* _EXCERPTED PASSAGE_:
--- Begin ---

However, at its simplest, a wheel group implementation requires no special set up. The basic set up, as it was in the beginning, was to do the following:

  1. Create a “wheel” group in /etc/groups
  2. Change the permissions of the “su” command so that only those in the “wheel” group may run it.

That’s all there is to it. Many su implementations, however, added internal support for the wheel group, perhaps with logs kept and a more informative refusal message explaining why su would not run (for those not in the wheel group).

Perhaps one reason that the wheel group is not widely used may have something to do with the GNU project. The GNU implementation of su has this in its info page:

Why GNU `su' does not support the `wheel' group
===============================================

   (This section is by Richard Stallman.)

   Sometimes a few of the users try to hold total power over all the
rest.  For example, in 1984, a few users at the MIT AI lab decided to
seize power by changing the operator password on the Twenex system and
keeping it secret from everyone else.  (I was able to thwart this coup
and give power back to the users by patching the kernel, but I wouldn't
know how to do that in Unix.)

--- End ---

From the passage on the wheel group above, write out word for word the stretch from "Perhaps one reason" through "that in Unix.)".

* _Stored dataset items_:
--- Begin ---

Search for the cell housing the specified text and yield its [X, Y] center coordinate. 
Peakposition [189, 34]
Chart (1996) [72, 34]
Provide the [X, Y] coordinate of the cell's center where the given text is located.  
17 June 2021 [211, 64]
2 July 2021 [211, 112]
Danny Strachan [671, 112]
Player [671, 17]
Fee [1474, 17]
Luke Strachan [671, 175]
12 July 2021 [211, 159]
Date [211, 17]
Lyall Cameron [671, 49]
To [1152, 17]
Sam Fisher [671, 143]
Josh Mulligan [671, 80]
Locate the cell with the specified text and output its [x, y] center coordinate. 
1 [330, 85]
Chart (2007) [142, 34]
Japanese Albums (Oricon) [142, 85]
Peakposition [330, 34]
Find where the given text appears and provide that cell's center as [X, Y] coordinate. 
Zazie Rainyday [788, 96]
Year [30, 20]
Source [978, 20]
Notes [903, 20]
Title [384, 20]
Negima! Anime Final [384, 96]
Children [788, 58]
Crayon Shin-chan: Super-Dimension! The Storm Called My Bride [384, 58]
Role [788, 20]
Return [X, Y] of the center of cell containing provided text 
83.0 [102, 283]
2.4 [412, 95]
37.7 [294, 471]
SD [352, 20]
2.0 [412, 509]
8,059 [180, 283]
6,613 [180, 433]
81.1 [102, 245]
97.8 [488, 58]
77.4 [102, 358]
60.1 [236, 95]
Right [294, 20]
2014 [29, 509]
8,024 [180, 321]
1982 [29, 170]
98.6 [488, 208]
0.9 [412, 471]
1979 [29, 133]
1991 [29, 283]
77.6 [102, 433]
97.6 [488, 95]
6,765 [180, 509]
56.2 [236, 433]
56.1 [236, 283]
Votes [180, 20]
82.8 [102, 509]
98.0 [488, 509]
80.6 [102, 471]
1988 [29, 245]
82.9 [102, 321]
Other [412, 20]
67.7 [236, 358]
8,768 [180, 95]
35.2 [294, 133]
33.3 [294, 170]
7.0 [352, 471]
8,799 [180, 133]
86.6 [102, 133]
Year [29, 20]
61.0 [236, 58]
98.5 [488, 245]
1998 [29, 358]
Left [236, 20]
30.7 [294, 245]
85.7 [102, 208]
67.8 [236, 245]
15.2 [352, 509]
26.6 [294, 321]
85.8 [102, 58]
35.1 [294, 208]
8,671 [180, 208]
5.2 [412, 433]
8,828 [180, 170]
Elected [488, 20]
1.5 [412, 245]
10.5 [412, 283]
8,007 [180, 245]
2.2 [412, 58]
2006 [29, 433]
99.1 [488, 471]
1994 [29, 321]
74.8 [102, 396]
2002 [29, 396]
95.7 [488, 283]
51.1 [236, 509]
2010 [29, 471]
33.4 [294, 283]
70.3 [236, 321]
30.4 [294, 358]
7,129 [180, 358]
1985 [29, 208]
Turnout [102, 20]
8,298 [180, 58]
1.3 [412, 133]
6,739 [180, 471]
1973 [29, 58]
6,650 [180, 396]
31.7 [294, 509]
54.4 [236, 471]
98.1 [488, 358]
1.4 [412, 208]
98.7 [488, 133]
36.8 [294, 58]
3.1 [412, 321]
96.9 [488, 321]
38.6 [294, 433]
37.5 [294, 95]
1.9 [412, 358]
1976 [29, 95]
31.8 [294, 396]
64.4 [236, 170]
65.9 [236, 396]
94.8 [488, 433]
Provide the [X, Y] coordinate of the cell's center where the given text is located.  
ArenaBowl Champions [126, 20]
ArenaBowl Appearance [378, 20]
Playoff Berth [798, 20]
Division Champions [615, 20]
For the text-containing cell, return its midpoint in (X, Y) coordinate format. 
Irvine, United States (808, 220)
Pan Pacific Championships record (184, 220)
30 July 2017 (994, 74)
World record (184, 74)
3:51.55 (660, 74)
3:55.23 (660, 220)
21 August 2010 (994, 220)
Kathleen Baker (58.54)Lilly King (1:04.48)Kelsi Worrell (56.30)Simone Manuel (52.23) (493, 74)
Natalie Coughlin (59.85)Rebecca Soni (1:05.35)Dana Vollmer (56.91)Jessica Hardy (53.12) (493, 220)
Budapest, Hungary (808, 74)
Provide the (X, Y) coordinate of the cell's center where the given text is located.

--- End ---

* _EXERCISE RESULT_:
Perhaps one reason that the wheel group is not widely used may have something to do with the GNU project. The GNU implementation of su has this in its info page:

Why GNU `su' does not support the `wheel' group
===============================================

   (This section is by Richard Stallman.)

   Sometimes a few of the users try to hold total power over all the
rest.  For example, in 1984, a few users at the MIT AI lab decided to
seize power by changing the operator password on the Twenex system and
keeping it secret from everyone else.  (I was able to thwart this coup
and give power back to the users by patching the kernel, but I wouldn't
know how to do that in Unix.)